LAUSR

Abstract The launch of the Global Precipitation Measurement (GPM) mission has prompted the assessment of the newly released satellite precipitation products (SPPs) in different parts of the world. This study performed an initial comparison of three GPM IMERG products (IMERG_E, IMERG_L and IMERG_F) with its predecessor, the TMPA 3B42 and 3B42RT products, and a long-term PERSIANN-CDR product over Malaysia. The performance of six SPPs was evaluated using 501 precipitation gauges from 12 March 2014 to 29 February 2016. The annual, seasonal, monthly and daily precipitation measurements were validated using three widely used statistical metrics (CC, RMSE and RB).

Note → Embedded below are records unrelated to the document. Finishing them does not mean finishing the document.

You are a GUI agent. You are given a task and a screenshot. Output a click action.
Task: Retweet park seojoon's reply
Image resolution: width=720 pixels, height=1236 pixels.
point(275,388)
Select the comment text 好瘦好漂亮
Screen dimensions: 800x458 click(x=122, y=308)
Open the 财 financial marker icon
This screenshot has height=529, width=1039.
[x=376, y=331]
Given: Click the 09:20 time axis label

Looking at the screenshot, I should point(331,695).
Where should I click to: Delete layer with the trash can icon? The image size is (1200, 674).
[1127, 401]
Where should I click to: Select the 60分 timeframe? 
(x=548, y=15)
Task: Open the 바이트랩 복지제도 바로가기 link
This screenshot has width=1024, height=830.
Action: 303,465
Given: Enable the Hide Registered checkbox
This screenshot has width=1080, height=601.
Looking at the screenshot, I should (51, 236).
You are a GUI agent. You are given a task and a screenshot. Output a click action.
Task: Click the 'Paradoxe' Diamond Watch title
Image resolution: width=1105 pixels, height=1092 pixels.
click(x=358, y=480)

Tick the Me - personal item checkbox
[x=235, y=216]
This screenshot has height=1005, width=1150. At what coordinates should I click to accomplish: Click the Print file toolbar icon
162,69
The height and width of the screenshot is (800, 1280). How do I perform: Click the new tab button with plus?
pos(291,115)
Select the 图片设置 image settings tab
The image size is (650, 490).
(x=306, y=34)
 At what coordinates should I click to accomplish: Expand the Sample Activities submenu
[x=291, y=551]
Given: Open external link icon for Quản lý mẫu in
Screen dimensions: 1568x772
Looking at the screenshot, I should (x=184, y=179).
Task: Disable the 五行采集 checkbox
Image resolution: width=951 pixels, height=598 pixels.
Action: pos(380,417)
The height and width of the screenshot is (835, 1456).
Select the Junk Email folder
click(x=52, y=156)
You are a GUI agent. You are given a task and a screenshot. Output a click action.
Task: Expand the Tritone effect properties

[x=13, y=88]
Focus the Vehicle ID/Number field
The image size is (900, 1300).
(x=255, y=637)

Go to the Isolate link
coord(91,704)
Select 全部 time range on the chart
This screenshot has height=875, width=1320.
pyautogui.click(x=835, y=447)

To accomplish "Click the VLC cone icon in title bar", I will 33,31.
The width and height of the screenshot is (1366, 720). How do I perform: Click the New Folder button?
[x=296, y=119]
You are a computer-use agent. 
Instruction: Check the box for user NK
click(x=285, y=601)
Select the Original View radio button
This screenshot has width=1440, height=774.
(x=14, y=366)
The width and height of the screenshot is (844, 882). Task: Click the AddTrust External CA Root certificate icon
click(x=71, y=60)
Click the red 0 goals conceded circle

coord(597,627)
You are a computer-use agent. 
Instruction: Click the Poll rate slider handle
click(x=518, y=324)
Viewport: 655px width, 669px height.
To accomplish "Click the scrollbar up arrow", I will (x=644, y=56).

The precipitation detection capability (POD, FAR and CSI), probability density function (PDF) and the 2014–2015 flood event analysis were also considered in this assessment. The results show that all the SPPs perform well in annual and monthly precipitation measurements. The spatial variability of the total annual precipitation in 2015 is well captured by all six SPPs, with high precipitation amount in southern East Malaysia, and low precipitation amount in the middle part of Peninsular Malaysia. In contrast, all the SPPs show moderate correlation at daily precipitation estimations, with better performance during the northeast monsoon season. The performance of all the SPPs is better in eastern Peninsular Malaysia, but poorer in northern Peninsular Malaysia. All the SPPs have good precipitation detection ability, except the PERSIANN-CDR. All the SPPs underestimate the light (0–1 mm/day) and violent (> 50 mm/day) precipitation classes, but overestimate moderate and heavy (1–50 mm/day) precipitation classes. The IMERG is shown to have a better capability in detecting light precipitation (0–1 mm/day) compared to the other SPPs. The PERSIANN-CDR has the worst performance in capturing all the precipitation classes, with significant underestimation of light precipitation (0–1 mm/day) class and overestimation of moderate and heavy precipitation classes. The IMERG near-real time products with finer temporal and spatial resolutions can be regarded as a reliable precipitation source in studying the 2014–2015 flood event in Malaysia.